Open hmeine opened 4 years ago
Definitely sounds interesting. Agree on using lists moving forward instead of fixed number of variables. It would be great if you'd like to help with this, let me know.
Not sure how much I can really help with it, but let's go the next step and decide about the API:
I wonder if one should really carry along the full RF along all dimensions (including channels + batch dimension)? I did not do that in my earlier implementation, but that was based on a higher level description of the architecture. When looking at the low-level TF ops, I am afraid that for instance keras uses temporary NHWC <-> NCHW conversions (e.g., in order to support max pooling on the CPU), and it might not be very clean to just ignore them. Or should we?
Then, the exsting API only takes an input and output node name. Is it possible to infer the dimensionality from that? (Should we allow to optionally specify the n-dimensional output box from which to compute the receptive field?)
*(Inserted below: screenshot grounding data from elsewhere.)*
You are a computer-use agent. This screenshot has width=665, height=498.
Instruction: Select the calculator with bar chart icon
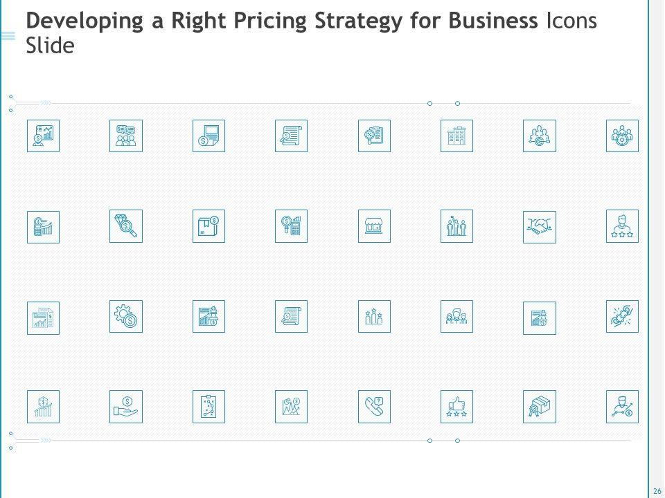(43, 226)
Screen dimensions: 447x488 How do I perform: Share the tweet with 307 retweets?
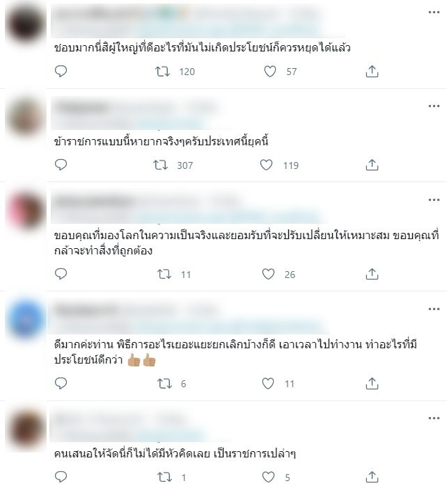tap(372, 165)
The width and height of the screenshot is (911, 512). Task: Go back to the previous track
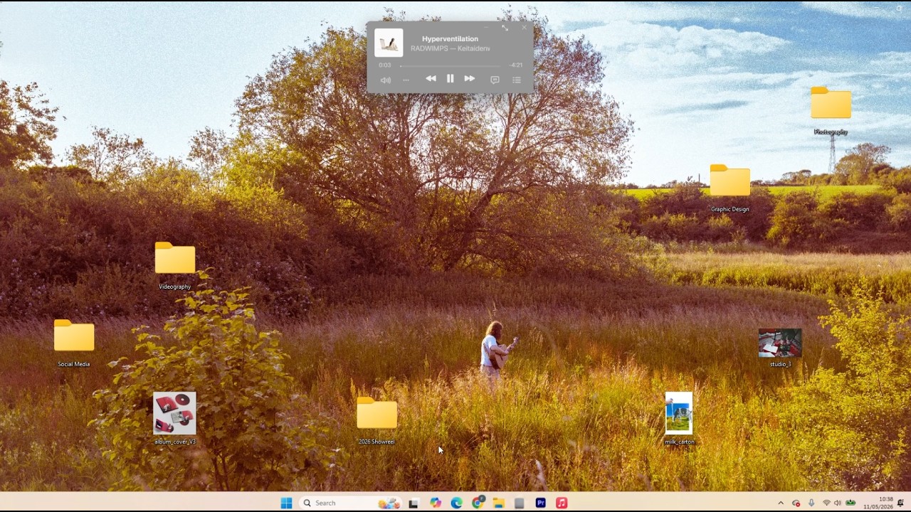click(x=431, y=79)
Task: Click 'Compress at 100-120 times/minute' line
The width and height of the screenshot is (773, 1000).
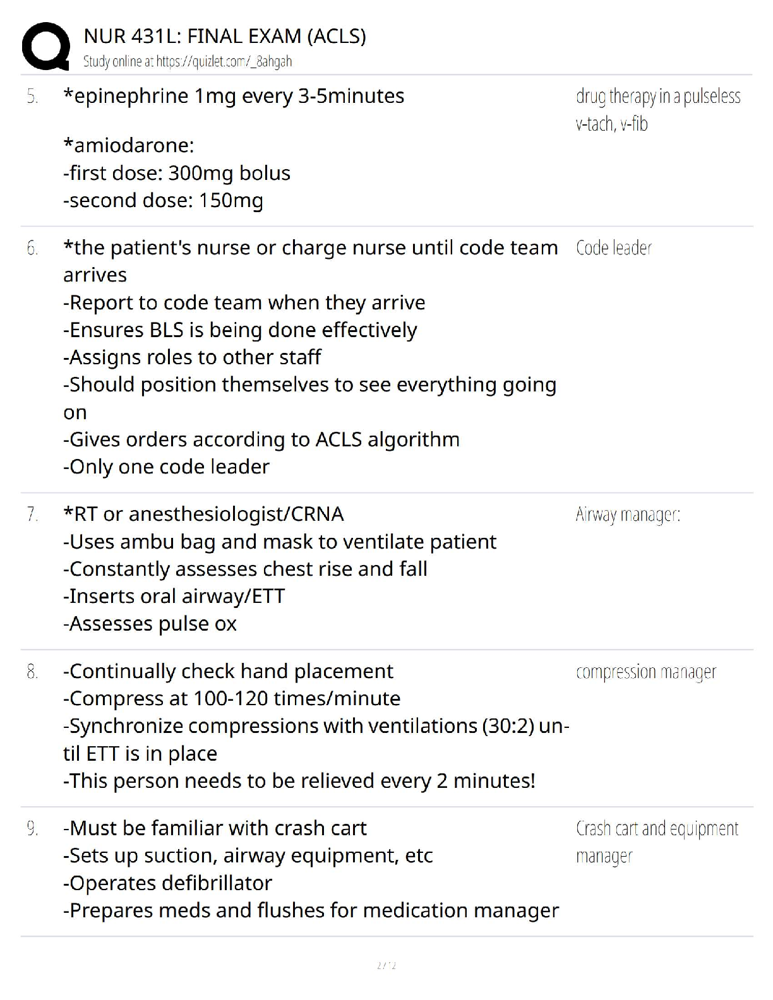Action: pyautogui.click(x=232, y=698)
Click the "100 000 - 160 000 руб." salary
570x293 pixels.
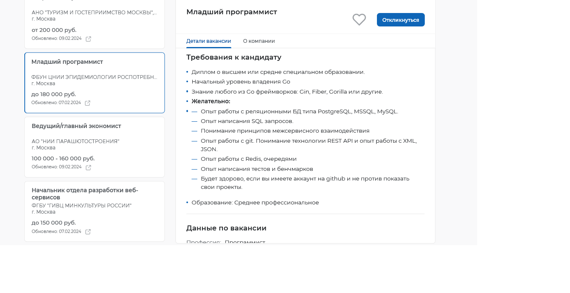[63, 159]
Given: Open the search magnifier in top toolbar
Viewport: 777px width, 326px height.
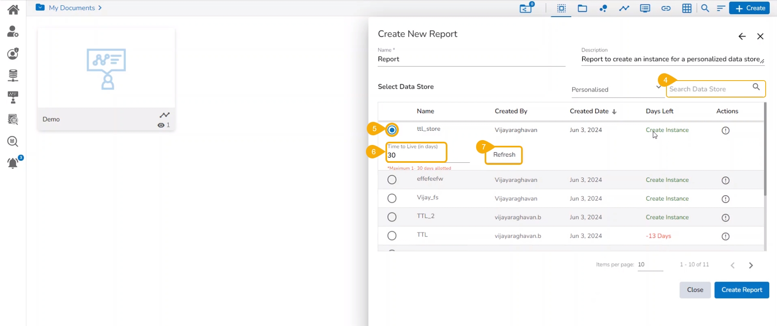Looking at the screenshot, I should tap(705, 9).
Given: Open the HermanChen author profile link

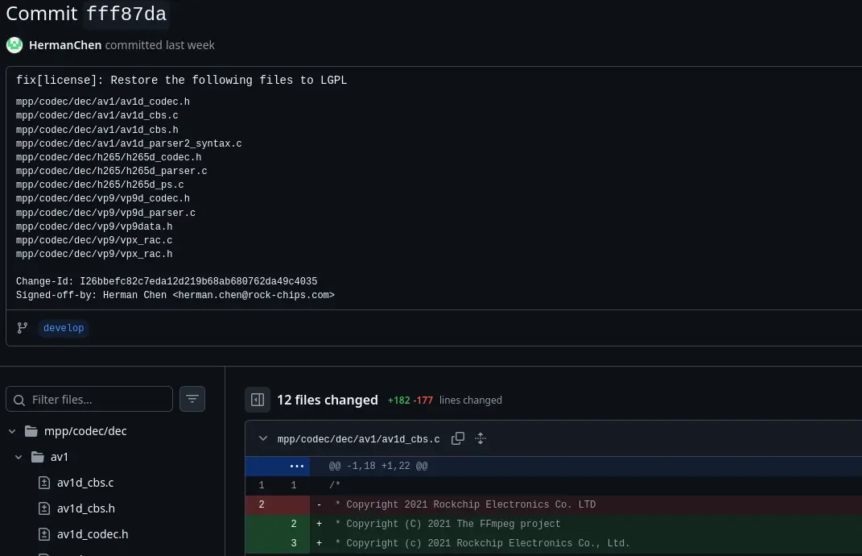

Regarding NHWC x NCHW, IIRC the op itself would have enough information to figure it out, so I think we wouldn't need any further information.
Regarding carrying full RF across all dimensions: agree, that seems like a nice idea and it would naturally end up making the 3D case easier. I think the batch dimension would probably always have an "RF size" of 1 (after all, it's just batching) -- but no strong opinion if it should be included or removed.
Adding my support for this issue as a potential user. I also use 3D CNNs and would love to be able to use this package with them.
Similar to #3, I would like to apply this code to networks with 3D convolutions. The math is exactly the same, of course, but one needs to collect outputs along three dimensions instead of just two. Maybe I would even use lists instead of a fixed number of variables with _x/_y postfixes. (Actually, I did write similar code in the past, which used small ndarrays for the RF bounding box + strides.)